Although she points to mental health issues as affecting her, she doesn’t see them as an excuse for her actions.
In the same Medium post, Krug points out that she suffered from a traumatic childhood and has faced several mental health issues. However, she acknowledges that these are not excuses for her behavior.
“To say that I clearly have been battling some unaddressed mental health demons for my entire life, as both an adult and child, is obvious. Mental health issues likely explain why I assumed a false identity initially, as a youth, and why I continued and developed it for so long.”
“But mental health issues can never, will never, neither explain nor justify, neither condone nor excuse, that, in spite of knowing and regularly critiquing any and every non-Black person who appropriates from Black people, my false identity was crafted entirely from the fabric of Black lives,” she wrote.
The story is eerily similar to that of Rachel Dolezal – who also faked being Black for professional gain.
Krug’s confession about her identity is similar to the case of Rachel Dolezal – a white woman from Spokane, Washington – who made headlines in 2015 when she was outed for similar lies.

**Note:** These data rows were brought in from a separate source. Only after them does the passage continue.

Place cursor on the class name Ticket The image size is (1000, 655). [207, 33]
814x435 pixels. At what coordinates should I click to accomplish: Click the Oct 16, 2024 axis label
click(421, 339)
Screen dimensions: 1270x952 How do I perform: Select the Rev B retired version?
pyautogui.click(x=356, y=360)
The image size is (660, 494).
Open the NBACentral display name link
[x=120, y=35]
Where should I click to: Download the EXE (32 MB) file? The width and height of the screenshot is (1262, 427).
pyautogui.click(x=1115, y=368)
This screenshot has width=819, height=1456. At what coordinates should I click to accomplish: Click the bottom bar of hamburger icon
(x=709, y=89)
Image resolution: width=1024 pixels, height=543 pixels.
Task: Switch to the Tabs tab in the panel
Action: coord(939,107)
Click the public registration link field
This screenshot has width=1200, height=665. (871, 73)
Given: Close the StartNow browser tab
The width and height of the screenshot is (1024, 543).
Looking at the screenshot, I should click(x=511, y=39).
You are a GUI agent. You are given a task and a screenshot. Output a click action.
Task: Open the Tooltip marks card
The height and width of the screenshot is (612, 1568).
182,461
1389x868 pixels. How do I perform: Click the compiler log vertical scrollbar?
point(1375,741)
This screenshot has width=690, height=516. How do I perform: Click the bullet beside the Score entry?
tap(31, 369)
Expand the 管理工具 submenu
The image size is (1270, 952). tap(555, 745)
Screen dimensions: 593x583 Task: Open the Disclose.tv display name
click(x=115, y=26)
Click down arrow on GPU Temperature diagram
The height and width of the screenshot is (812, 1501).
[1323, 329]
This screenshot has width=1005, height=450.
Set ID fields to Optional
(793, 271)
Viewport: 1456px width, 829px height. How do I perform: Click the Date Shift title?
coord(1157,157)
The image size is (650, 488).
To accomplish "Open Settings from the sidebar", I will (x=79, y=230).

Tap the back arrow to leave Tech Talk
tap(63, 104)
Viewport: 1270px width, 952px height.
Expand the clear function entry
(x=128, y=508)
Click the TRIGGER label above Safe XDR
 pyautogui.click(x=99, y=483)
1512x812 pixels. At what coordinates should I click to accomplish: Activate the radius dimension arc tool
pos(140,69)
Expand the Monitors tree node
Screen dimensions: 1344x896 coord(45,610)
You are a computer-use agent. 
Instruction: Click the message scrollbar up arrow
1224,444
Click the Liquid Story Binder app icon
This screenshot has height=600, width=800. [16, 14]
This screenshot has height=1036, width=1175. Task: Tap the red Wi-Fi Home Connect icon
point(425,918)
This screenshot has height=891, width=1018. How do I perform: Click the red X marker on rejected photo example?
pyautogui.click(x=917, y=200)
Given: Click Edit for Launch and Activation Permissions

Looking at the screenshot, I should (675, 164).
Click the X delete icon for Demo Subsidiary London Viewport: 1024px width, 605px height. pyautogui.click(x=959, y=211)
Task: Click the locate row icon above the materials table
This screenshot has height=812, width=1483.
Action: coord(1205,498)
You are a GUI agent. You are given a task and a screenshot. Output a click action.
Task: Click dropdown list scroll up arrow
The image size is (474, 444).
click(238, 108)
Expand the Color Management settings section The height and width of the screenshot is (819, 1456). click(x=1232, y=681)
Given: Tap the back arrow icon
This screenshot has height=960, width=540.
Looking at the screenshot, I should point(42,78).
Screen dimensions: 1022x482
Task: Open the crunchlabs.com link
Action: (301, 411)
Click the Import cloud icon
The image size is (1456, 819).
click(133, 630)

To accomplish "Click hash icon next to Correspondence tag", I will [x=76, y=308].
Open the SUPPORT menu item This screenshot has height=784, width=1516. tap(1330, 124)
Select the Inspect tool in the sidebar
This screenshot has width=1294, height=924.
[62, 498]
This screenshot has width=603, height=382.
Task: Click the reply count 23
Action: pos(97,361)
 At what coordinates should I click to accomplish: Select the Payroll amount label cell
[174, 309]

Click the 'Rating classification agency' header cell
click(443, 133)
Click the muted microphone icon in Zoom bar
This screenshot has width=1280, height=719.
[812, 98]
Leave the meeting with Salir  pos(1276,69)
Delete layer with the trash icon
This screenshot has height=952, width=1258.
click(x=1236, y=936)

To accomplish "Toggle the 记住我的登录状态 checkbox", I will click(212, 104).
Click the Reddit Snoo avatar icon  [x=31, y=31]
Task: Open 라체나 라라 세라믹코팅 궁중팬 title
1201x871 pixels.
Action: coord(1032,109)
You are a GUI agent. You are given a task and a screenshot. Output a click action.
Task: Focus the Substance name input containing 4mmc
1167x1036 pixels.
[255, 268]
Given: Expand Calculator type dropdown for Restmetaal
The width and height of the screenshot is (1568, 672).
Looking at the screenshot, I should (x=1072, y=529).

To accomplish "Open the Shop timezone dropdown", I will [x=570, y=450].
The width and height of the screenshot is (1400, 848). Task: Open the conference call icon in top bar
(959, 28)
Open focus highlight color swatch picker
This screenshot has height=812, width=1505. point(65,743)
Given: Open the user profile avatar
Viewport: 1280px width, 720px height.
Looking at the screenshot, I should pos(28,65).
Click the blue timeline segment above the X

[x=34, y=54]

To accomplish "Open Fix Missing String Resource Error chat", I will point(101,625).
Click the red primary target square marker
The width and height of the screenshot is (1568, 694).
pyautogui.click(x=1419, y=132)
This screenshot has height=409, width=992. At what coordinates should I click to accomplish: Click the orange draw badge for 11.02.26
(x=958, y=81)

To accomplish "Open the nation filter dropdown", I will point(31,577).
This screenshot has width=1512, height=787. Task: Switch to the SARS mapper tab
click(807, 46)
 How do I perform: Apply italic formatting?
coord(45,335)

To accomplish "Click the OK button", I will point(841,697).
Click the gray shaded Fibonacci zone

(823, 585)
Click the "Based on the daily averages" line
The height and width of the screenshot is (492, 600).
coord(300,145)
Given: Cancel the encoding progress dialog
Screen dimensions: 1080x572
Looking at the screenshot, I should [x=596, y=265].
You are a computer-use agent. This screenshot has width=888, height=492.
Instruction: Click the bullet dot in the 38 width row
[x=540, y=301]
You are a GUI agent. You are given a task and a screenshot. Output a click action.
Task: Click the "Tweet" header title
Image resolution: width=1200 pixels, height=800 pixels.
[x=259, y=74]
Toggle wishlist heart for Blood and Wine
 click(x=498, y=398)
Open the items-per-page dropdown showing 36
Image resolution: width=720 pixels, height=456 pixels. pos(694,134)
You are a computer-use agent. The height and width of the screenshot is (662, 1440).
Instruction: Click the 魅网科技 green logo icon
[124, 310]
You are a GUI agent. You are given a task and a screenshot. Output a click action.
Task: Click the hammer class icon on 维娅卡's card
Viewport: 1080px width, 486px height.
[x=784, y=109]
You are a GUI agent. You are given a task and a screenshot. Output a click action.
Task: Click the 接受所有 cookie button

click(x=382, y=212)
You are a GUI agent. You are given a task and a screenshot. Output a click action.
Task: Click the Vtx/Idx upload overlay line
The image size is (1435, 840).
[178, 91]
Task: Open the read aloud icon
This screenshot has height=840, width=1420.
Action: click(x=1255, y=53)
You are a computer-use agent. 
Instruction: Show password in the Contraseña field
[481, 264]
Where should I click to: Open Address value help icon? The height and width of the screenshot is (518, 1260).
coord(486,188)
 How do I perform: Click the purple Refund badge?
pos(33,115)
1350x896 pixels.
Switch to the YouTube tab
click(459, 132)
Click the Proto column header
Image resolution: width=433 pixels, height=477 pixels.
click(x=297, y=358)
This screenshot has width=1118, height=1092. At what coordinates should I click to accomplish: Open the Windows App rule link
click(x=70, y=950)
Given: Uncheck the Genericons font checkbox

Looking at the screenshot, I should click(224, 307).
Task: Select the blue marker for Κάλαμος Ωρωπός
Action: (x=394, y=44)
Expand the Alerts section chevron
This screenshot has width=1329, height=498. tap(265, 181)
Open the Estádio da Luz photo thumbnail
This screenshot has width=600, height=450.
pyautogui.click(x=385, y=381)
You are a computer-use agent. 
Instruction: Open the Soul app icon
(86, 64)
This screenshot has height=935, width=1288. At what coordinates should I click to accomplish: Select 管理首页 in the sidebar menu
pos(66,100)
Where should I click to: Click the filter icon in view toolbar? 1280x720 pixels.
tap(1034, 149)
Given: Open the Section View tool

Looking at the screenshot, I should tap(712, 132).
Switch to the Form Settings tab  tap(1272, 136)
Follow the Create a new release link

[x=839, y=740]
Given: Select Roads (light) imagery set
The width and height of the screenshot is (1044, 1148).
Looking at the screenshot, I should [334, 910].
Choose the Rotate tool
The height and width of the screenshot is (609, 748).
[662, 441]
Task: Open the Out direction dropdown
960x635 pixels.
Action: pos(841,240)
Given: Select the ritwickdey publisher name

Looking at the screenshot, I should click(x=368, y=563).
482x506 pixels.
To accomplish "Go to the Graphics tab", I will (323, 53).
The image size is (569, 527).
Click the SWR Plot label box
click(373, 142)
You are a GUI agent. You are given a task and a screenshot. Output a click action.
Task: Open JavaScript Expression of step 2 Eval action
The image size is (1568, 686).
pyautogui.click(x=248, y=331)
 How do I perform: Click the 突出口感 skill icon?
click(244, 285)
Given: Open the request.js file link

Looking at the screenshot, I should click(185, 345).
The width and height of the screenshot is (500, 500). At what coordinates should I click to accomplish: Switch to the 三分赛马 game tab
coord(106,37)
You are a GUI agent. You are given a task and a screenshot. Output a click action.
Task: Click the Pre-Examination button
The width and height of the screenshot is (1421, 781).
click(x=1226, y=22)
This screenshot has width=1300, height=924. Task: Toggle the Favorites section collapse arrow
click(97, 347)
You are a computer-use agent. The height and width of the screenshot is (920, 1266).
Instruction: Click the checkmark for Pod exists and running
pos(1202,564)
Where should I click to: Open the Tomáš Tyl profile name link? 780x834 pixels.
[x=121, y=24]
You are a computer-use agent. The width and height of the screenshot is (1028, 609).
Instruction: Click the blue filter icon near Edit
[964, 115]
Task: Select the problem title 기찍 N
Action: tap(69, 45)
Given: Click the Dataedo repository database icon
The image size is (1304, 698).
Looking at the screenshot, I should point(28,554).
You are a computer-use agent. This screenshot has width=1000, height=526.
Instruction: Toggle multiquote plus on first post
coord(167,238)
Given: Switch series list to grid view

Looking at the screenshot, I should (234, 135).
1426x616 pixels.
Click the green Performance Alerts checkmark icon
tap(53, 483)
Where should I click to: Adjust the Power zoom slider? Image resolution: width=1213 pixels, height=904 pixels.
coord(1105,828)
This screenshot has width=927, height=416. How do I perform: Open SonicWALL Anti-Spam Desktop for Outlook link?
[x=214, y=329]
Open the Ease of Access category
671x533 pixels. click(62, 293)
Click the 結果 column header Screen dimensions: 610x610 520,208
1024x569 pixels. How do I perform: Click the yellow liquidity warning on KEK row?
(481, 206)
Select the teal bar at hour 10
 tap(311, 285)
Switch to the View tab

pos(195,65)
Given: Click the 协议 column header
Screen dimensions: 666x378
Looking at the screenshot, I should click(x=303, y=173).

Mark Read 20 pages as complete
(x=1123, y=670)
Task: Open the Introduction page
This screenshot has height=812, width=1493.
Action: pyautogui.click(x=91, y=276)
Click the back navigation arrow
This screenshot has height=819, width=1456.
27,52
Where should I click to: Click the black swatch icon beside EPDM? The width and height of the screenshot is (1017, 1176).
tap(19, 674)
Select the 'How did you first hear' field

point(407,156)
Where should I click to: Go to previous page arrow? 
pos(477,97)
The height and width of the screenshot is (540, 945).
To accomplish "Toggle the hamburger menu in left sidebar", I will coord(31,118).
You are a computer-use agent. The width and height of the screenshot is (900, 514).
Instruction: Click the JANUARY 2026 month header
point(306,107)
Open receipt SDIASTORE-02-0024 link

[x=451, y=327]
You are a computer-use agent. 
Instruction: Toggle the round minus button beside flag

When Dolezal was outed as a white woman impersonating a Black woman, she was president of the Spokane branch of the NAACP, a civil rights organization, and a a part-time African studies teacher at a local university.
Dolezal, who said she started identifying as Black around the age of five, was a graduate from Howard University, an historically Black college, which she sued in 2002 for discrimination against white people and for favouring African American students.